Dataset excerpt
□ □ □ □ □ □ □

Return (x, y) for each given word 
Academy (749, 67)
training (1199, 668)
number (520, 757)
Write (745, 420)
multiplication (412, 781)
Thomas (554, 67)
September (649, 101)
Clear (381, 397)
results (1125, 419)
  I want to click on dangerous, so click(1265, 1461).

□ □ □ □ □ □ □

TASK REQUIREMENTS
Rewrite the part of the material that starts with the line containing "multiplication (412, 781)" and runs to the end of the material as a numbered list. Include both ends and drop any blank lines.

CORRECT OUTPUT
1. multiplication (412, 781)
2. Thomas (554, 67)
3. September (649, 101)
4. Clear (381, 397)
5. results (1125, 419)
6.   I want to click on dangerous, so click(1265, 1461).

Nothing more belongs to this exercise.